Do you think those 60 characters would cause a problem in real life?
Or is that a problem that only exists on paper?

> This is a well-known and highly annoying problem of Python in
> Japanese Windows environment in which Shift_JIS is the system's
> default encoding.  There is a patch for Python specifically
> fixing this problem.

A patch specifically designed for Shift_JIS probably is not acceptable
to Python. A patch solving the general problem (in some way) may be.

> So, a definition of ASCII compatible encodings is very important
> since it may or may not accept Shift_JIS and ISO-2022-JP.  I
> believe other Asian native encodings are in a similar situation
> with the two Japanese encodings.

All the EUC encodings (EUC-KR, EUC-ZH) should be ASCII
compatible. BIG5 has the same problem as Shift_JIS. Dunno about
GB2312.

> I don't want the PEP to exclude the two widely used Japanese
> encodings, especially Shift_JIS.

Then you need to propose an implementation strategy, and that strategy
should *not* be "special-case Shift_JIS", and it also should not be
"use the C library's multibyte functions".

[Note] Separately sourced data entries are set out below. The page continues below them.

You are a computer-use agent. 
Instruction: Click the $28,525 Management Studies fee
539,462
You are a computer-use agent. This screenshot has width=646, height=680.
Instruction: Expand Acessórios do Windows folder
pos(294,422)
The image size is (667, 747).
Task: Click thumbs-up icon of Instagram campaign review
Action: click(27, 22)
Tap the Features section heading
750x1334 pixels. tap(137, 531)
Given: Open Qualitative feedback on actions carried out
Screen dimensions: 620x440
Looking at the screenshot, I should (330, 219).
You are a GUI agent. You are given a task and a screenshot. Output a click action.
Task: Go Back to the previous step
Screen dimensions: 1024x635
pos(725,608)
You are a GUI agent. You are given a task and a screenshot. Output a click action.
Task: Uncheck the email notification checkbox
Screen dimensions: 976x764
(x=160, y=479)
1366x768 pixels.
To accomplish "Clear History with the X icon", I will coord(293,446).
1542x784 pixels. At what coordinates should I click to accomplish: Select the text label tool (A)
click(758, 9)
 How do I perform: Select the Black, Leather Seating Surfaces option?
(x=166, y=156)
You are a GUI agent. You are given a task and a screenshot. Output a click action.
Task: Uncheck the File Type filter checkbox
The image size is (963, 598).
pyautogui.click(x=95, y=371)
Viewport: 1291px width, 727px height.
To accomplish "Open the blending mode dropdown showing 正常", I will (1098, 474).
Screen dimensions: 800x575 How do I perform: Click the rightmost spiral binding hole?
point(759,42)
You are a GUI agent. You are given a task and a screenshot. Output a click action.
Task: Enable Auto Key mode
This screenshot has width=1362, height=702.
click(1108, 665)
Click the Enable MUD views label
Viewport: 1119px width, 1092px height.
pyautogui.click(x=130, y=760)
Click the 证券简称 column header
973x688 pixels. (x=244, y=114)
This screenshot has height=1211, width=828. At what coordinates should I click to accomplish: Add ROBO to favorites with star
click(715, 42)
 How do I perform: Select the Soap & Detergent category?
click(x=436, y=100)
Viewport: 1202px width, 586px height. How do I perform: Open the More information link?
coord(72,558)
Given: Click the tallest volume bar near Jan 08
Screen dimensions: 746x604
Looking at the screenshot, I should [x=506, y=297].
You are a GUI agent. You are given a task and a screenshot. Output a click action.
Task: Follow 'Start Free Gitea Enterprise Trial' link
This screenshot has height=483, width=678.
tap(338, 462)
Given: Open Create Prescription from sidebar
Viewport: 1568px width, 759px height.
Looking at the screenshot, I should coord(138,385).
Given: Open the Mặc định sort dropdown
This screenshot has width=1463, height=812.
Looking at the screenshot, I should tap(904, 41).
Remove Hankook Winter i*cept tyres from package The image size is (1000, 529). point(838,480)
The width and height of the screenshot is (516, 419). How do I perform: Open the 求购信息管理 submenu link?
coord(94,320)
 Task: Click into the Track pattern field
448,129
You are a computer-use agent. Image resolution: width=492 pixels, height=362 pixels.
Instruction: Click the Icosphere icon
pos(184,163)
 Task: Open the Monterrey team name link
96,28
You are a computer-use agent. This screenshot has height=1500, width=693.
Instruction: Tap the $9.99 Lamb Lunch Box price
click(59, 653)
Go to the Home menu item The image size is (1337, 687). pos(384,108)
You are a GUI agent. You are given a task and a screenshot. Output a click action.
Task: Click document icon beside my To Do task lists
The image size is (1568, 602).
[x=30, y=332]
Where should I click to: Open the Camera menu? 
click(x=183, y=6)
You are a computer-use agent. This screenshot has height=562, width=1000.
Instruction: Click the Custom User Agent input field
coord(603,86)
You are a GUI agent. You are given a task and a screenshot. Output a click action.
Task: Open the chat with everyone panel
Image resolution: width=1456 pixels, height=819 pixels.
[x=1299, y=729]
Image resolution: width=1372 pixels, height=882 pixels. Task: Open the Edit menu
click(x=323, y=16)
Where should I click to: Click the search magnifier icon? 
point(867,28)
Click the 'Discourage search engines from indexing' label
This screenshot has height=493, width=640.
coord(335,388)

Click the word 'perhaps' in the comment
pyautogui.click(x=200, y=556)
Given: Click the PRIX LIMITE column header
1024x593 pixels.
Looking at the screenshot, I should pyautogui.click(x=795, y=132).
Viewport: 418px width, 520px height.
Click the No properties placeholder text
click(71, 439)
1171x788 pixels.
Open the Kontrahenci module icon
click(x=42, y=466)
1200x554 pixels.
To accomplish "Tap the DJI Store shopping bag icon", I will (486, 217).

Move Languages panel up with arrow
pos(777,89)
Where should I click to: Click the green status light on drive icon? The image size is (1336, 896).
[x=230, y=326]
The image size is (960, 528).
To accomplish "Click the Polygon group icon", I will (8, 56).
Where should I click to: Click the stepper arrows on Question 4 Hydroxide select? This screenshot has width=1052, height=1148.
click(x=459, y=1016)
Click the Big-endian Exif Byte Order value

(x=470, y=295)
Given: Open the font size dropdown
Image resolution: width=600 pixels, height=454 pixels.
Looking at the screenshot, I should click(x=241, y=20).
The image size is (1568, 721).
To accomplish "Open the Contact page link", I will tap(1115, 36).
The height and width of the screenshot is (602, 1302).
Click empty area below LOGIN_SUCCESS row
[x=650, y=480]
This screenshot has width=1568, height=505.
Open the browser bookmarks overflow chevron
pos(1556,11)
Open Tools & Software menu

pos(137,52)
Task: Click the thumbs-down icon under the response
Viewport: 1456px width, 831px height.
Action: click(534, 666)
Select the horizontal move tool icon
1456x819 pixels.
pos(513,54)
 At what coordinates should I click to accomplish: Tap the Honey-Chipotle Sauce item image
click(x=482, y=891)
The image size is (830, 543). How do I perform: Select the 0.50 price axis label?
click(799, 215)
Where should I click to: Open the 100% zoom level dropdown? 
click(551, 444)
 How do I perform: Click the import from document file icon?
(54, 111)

In phase 2 of the PEP, both Shift_JIS and ISO-2022-JP will be
acceptable source encodings - but we are in search of an
implementation strategy for that as well. So anybody working on this
would be encouraged to implement Phase 2 of the PEP. Until then, I
suggest to live with the limitation that 60 characters cannot appear
as the last character in a string.

Regards,
Martin